EXERCISE BRIEF: Find the line with "The height and" in the entries below, then output every line from it down to the line with "Microsoft Store from", exactly and with no pictures.

INPUT DATA:
▼▼▼

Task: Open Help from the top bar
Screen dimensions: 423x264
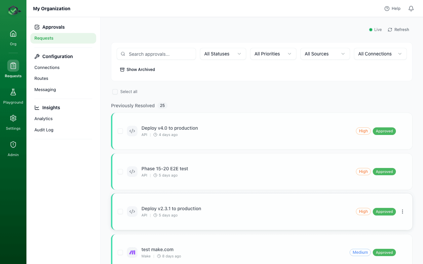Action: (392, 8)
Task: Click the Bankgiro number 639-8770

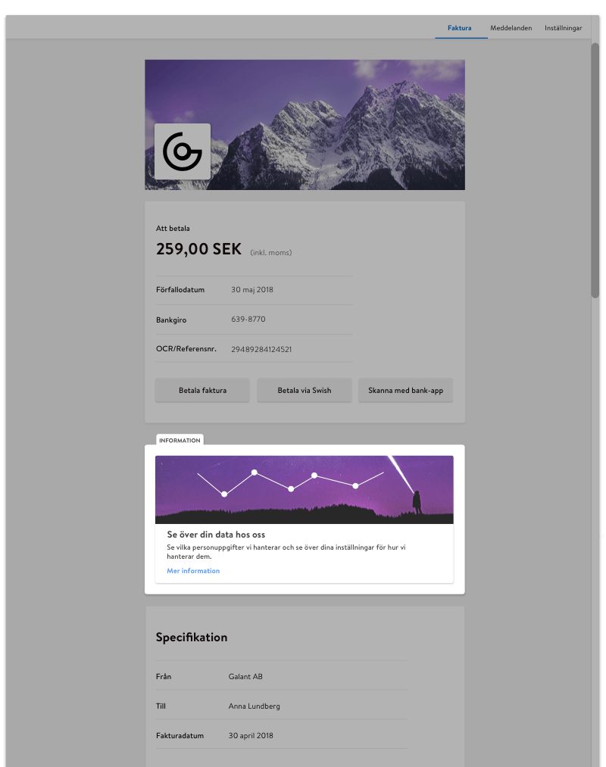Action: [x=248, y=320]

▲▲▲
▼▼▼

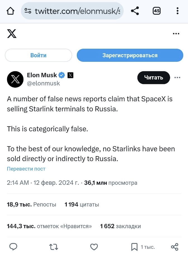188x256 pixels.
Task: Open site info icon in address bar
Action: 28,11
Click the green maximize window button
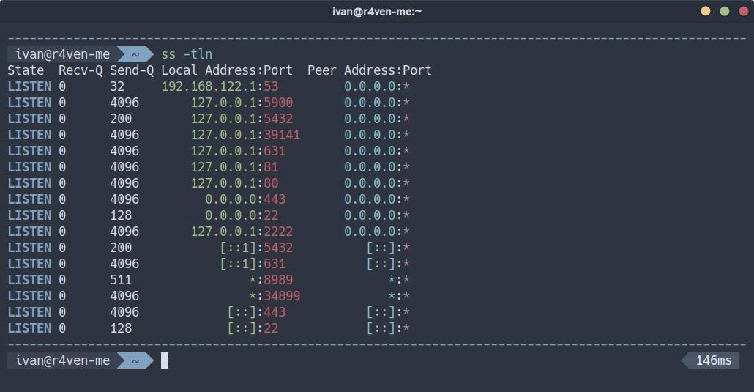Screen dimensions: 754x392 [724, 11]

▲▲▲
▼▼▼

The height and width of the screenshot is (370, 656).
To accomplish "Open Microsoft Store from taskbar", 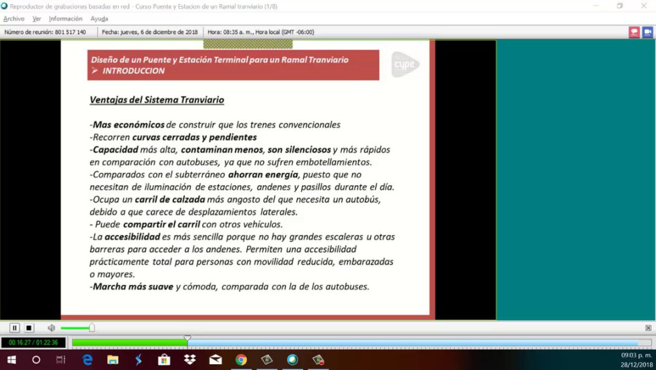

▲▲▲

TASK ANSWER:
The height and width of the screenshot is (370, 656).
To accomplish "Open Microsoft Store from taskbar", 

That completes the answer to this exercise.